### What the task requires
Every record shown below is to be output exactly.

### Supplied material
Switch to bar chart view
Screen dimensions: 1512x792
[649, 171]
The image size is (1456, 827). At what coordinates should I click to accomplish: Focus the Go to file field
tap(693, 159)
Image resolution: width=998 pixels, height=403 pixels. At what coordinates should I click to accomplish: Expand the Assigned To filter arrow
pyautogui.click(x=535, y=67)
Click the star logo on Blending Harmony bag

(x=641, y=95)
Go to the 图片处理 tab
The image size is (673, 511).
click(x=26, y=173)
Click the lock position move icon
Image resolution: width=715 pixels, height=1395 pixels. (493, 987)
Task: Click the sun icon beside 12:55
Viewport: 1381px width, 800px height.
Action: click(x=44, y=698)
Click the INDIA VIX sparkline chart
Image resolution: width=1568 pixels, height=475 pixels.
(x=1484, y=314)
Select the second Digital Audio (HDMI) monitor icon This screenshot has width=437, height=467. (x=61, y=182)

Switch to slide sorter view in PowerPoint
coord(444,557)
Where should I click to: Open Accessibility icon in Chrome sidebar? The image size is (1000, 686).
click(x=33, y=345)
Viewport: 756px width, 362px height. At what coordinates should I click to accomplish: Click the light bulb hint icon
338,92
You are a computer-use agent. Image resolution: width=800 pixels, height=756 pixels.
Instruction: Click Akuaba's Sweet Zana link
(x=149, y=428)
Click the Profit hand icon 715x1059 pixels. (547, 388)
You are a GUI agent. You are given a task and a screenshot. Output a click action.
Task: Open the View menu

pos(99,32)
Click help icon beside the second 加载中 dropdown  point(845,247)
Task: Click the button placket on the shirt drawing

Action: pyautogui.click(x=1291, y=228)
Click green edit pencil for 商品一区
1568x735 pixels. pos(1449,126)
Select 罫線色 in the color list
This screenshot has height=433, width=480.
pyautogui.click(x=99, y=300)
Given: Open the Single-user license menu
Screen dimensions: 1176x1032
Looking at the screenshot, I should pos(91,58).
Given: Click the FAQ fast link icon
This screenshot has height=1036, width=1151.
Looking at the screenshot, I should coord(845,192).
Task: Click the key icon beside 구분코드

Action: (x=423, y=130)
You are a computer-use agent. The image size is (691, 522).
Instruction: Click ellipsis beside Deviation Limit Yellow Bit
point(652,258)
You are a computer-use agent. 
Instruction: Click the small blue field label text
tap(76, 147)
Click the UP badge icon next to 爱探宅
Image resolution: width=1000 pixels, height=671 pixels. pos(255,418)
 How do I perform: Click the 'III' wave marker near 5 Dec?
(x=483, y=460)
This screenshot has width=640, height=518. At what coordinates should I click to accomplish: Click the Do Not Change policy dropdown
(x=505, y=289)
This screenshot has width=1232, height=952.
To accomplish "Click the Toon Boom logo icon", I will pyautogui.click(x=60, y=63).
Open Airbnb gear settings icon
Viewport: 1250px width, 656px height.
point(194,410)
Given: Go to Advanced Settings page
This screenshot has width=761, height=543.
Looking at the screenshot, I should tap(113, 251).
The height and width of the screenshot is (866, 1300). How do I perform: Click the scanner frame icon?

### Task output
Switch to bar chart view
Screen dimensions: 1512x792
[649, 171]
The image size is (1456, 827). At what coordinates should I click to accomplish: Focus the Go to file field
tap(693, 159)
Image resolution: width=998 pixels, height=403 pixels. At what coordinates should I click to accomplish: Expand the Assigned To filter arrow
pyautogui.click(x=535, y=67)
Click the star logo on Blending Harmony bag

(x=641, y=95)
Go to the 图片处理 tab
The image size is (673, 511).
click(x=26, y=173)
Click the lock position move icon
Image resolution: width=715 pixels, height=1395 pixels. (493, 987)
Task: Click the sun icon beside 12:55
Viewport: 1381px width, 800px height.
Action: click(x=44, y=698)
Click the INDIA VIX sparkline chart
Image resolution: width=1568 pixels, height=475 pixels.
(x=1484, y=314)
Select the second Digital Audio (HDMI) monitor icon This screenshot has width=437, height=467. (x=61, y=182)

Switch to slide sorter view in PowerPoint
coord(444,557)
Where should I click to: Open Accessibility icon in Chrome sidebar? The image size is (1000, 686).
click(x=33, y=345)
Viewport: 756px width, 362px height. At what coordinates should I click to accomplish: Click the light bulb hint icon
338,92
You are a computer-use agent. Image resolution: width=800 pixels, height=756 pixels.
Instruction: Click Akuaba's Sweet Zana link
(x=149, y=428)
Click the Profit hand icon 715x1059 pixels. (547, 388)
You are a GUI agent. You are given a task and a screenshot. Output a click action.
Task: Open the View menu

pos(99,32)
Click help icon beside the second 加载中 dropdown  point(845,247)
Task: Click the button placket on the shirt drawing

Action: pyautogui.click(x=1291, y=228)
Click green edit pencil for 商品一区
1568x735 pixels. pos(1449,126)
Select 罫線色 in the color list
This screenshot has height=433, width=480.
pyautogui.click(x=99, y=300)
Given: Open the Single-user license menu
Screen dimensions: 1176x1032
Looking at the screenshot, I should pos(91,58).
Given: Click the FAQ fast link icon
This screenshot has height=1036, width=1151.
Looking at the screenshot, I should coord(845,192).
Task: Click the key icon beside 구분코드

Action: (x=423, y=130)
You are a computer-use agent. The image size is (691, 522).
Instruction: Click ellipsis beside Deviation Limit Yellow Bit
point(652,258)
You are a computer-use agent. 
Instruction: Click the small blue field label text
tap(76, 147)
Click the UP badge icon next to 爱探宅
Image resolution: width=1000 pixels, height=671 pixels. pos(255,418)
 How do I perform: Click the 'III' wave marker near 5 Dec?
(x=483, y=460)
This screenshot has width=640, height=518. At what coordinates should I click to accomplish: Click the Do Not Change policy dropdown
(x=505, y=289)
This screenshot has width=1232, height=952.
To accomplish "Click the Toon Boom logo icon", I will pyautogui.click(x=60, y=63).
Open Airbnb gear settings icon
Viewport: 1250px width, 656px height.
point(194,410)
Given: Go to Advanced Settings page
This screenshot has width=761, height=543.
Looking at the screenshot, I should tap(113, 251).
The height and width of the screenshot is (866, 1300). How do I perform: Click the scanner frame icon?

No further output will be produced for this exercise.